*EXERCISE INSTRUCTIONS*
• 1. Summarize the article on unethical health experiments done in the U.S. in two sentences.
• 2. Write the next few sentences of the article on unethical health experiments done in the U.S., starting after its last sentence.

== SUPPLIED TEXT

Friday, May 8, 2015

American Experiments


Unethical Health Experiments Done in U.S.



 

[Courier-Journal]-U.S. government doctors once thought it was acceptable to experiment on disabled people and prison inmates, including giving hepatitis to mental patients in Connecticut, squirting a pandemic flu virus up the noses of prisoners in Maryland and injecting cancer cells into chronically ill people at a New York hospital.

Much of this occurred 40 to 80 years ago, but it is the backdrop for this week’s meeting in Washington of a presidential bioethics commission. It was triggered by the government’s apology last fall for federal doctors infecting prisoners and mental patients in Guatemala with syphilis 65 years ago.

U.S. officials also acknowledged there had been dozens of similar experiments in the U.S. — studies that often made healthy people sick.

An Associated Press review of medical journal reports and decades-old press clippings found more than 40 such studies. Some searched for lifesaving treatments; others hurt people but provided no useful results.

====
== SUPPLIED DATA

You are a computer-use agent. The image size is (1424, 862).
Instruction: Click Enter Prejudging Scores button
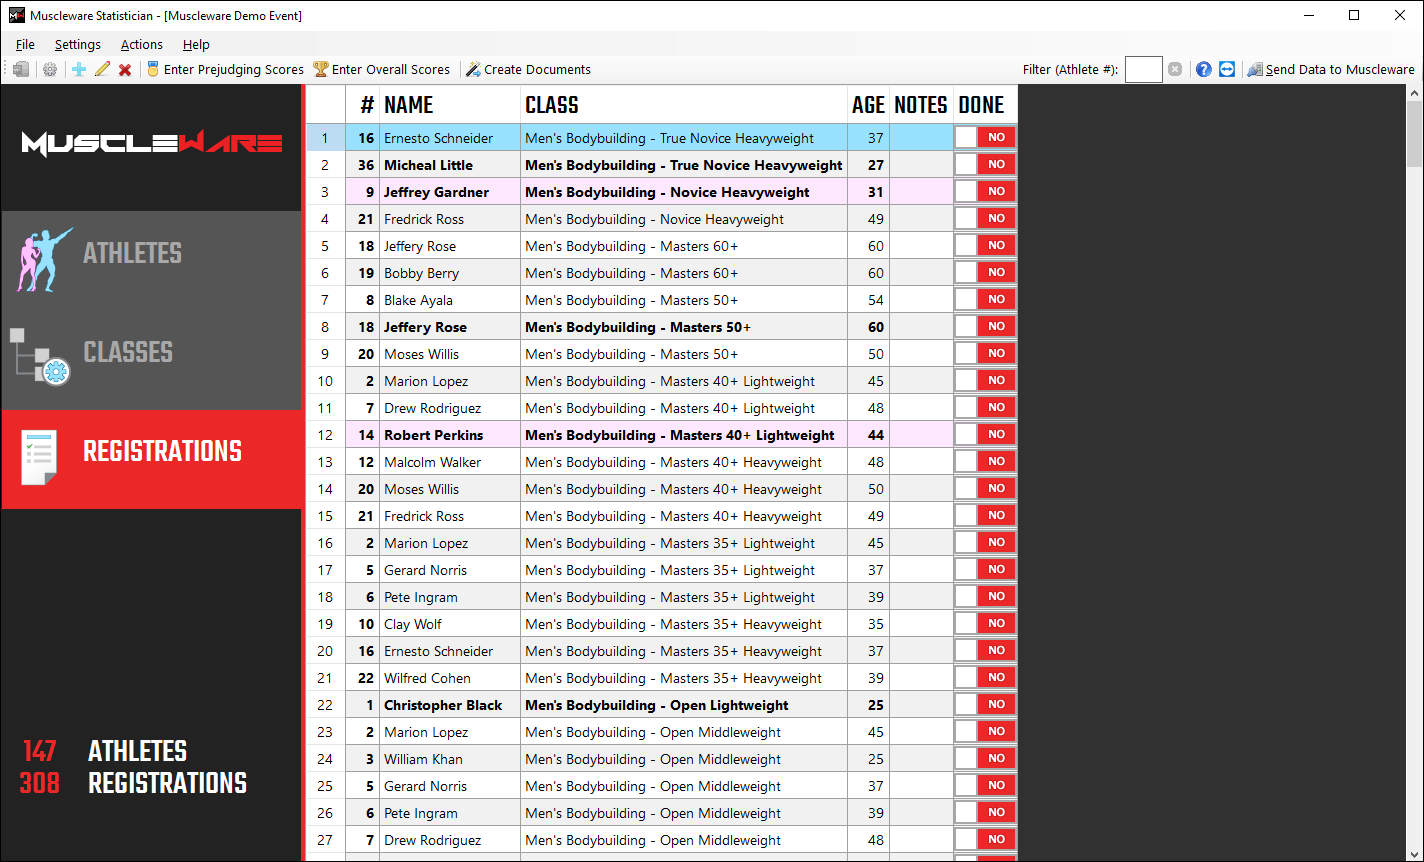click(225, 70)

====

*ANSWERS GIVEN*
• 1. U.S. government doctors once experimented on disabled people and prison inmates, such as giving hepatitis to mental patients in Connecticut, squirting a pandemic flu virus up prisoners' noses in Maryland, and injecting cancer cells into chronically ill people at a New York hospital. Much of this happened 40 to 80 years ago and forms the backdrop for a presidential bioethics commission meeting triggered by the government's apology for infecting people in Guatemala with syphilis, and an Associated Press review found more than 40 such U.S. studies, some seeking lifesaving treatments and others hurting people without useful results.

• 2.
They will be compared to the well-known Tuskegee syphilis study in which U.S. health officials tracked 600 black men in Alabama who had syphilis but didn’t give them adequate treatment even after penicillin became available.

Attitudes about medical research were different when the studies were done. Infectious diseases killed more people, and doctors worked urgently to invent and test cures. Many researchers felt it was OK to experiment on people who did not have full rights in society — prisoners, mental patients, poor blacks.

“There was definitely a sense — that we don’t have today — that sacrifice for the nation was important,” said Laura Stark, a Wesleyan University assistant professor of science in society who is writing a book about past federal medical experiments.